The K1 gene was cloned by polymerase chain reaction (PCR) with DNA from HHV-8–infected BC-3 lymphoma cells.¹⁹  The gene was tagged at the carboxyl terminus with the DNA sequence encoding the myc tag and subcloned into the pSG5 (Stratagene, La Jolla, CA). The DNA sequence of K1 was confirmed by DNA sequencing. HEK 293 cells were transfected with pSG5 plasmids containing K1myc (pSG5-K1myc) or vector alone using the FuGENE 6 transfection reagent (Roche, Basel, Switzerland) and subjected to immunoprecipitation and immunoblotting with anti-myc antibody, which confirmed expression of K1 (Figure 1A). The cDNA of K1 and K1m were subcloned into the packaging plasmid pLXSN (Clontech). A reporter gene encoding alkaline phosphatase was also expressed in pLXSN. Mice were transfected by tail-vein inoculation of 100 μg/g mouse weight pCDEFK1Flag or vector alone.

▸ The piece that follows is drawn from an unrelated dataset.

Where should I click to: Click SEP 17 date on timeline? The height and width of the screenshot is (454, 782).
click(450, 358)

Recombinant virions were produced using the pLXSN retroviral vector containing K1 and K1m (Clontech) and added to BJAB, THP-1, U937, and KS SLK cells. Stably expressing cell lines were selected with 1000 μg/mL G-418 (Gibco Invitrogen). One microgram of genomic DNA was used as a template for amplification. The primers used were as follows: K1A, 5′-GTAGTTGTTTGCAGTCTGG-3′; K1B, 5′-TGGTTGCGTATAGTCTTCCG-3′; K1mA, 5′-CGCGAATTCATGTTCCTGTATATGTTGTTTGCATGCTGG-3′; K1mB, 5′-GATGGATCCCTAATCCTGCAATTGTTGTGGCA-3′; VA, 5′-CCCTTGAACCTCCTCGTTCGACC-3′; and VB, 5′-GAGACCTGGGACTTTCCACACCC-3′. BJAB cells containing the K1 gene, the K1m gene, and the pLXSN vector alone were assigned the names BJABK1, BJABK1m, and BJABXS, respectively. Names for transfected THP-1, U937, and KS SLK cells were assigned similarly.

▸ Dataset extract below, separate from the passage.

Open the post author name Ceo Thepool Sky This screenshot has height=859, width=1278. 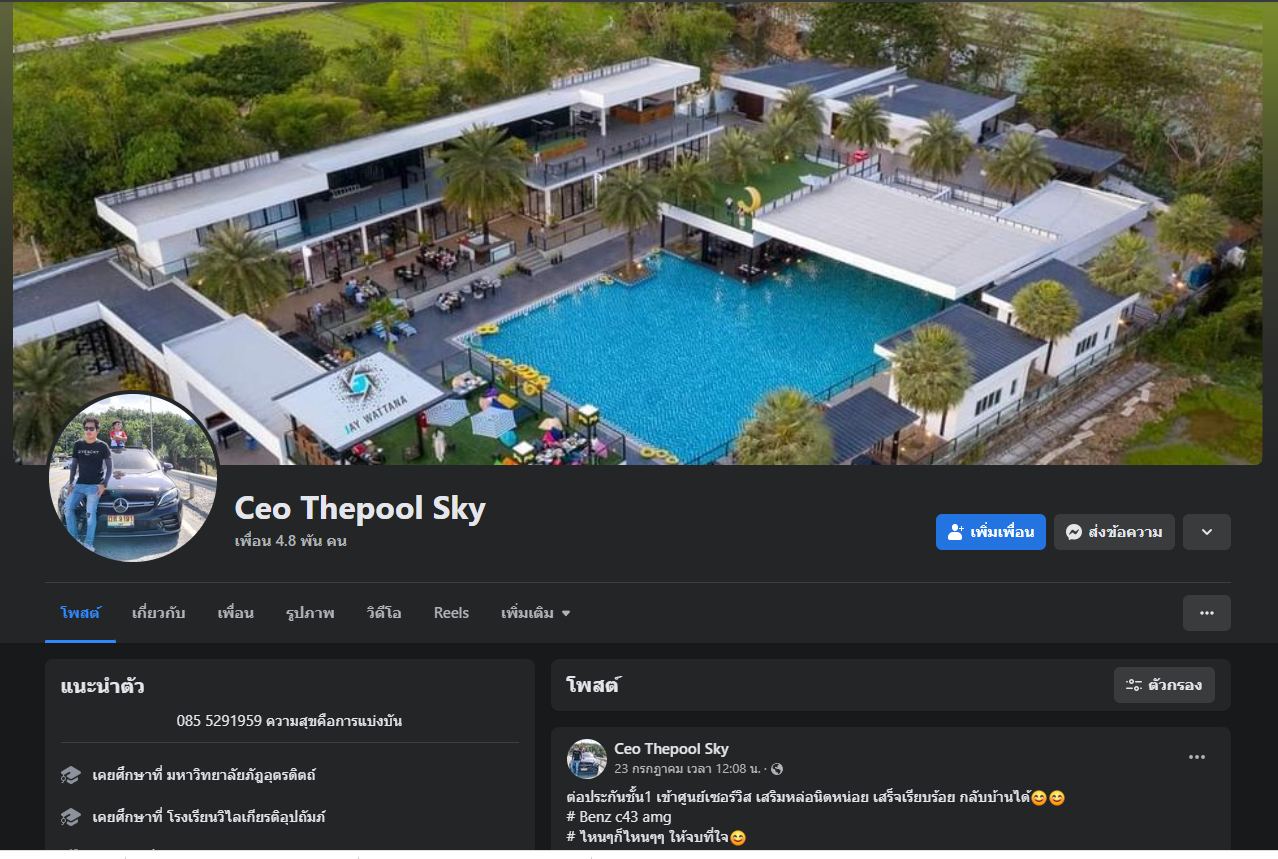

Cells were layered onto coated slides using the cytospin method, fixed with 1% paraformaldehyde at 4°C, and washed with phosphate-buffered saline (PBS). BJAB transfectants were incubated with the primary anti-K1 antibody 2H5 (a gift from Dr Jae U. Jung) 1:5 in dilution buffer, at ambient temperature for 30 minutes as reported previously.²⁰  Slides were washed 3 times with PBS and incubated at ambient temperature for 15 minutes with a secondary antibody at a concentration of 20 μg/mL in dilution buffer. Slides were washed again and coverslips were mounted onto them using Vectashield mounting medium (Vector Laboratories, Burlingame, CA), followed by 4′, 6-diamidino-2-phenylindole (DAPI) staining. Representative images were recorded at an original magnification of × 400 with an Olympus BX51 TF fluorescence microscope. BJAB transfectants were also stained with 2H5 (1:5 in dilution buffer) and incubated at 37°C for 30 minutes. Cells were then washed 3 times with PBS and incubated with anti–mouse IgG fluorescein isothiocyanate (FITC; 1:100 dilution) at 37°C for 30 minutes and analyzed using the FACSCalibur system (BD Biosciences, San Jose, CA). Sections of paraffin-embedded tissue were incubated with anti-Flag antibody (1 μg/mL) followed by anti–mouse avidin-biotin (Vector Laboratories).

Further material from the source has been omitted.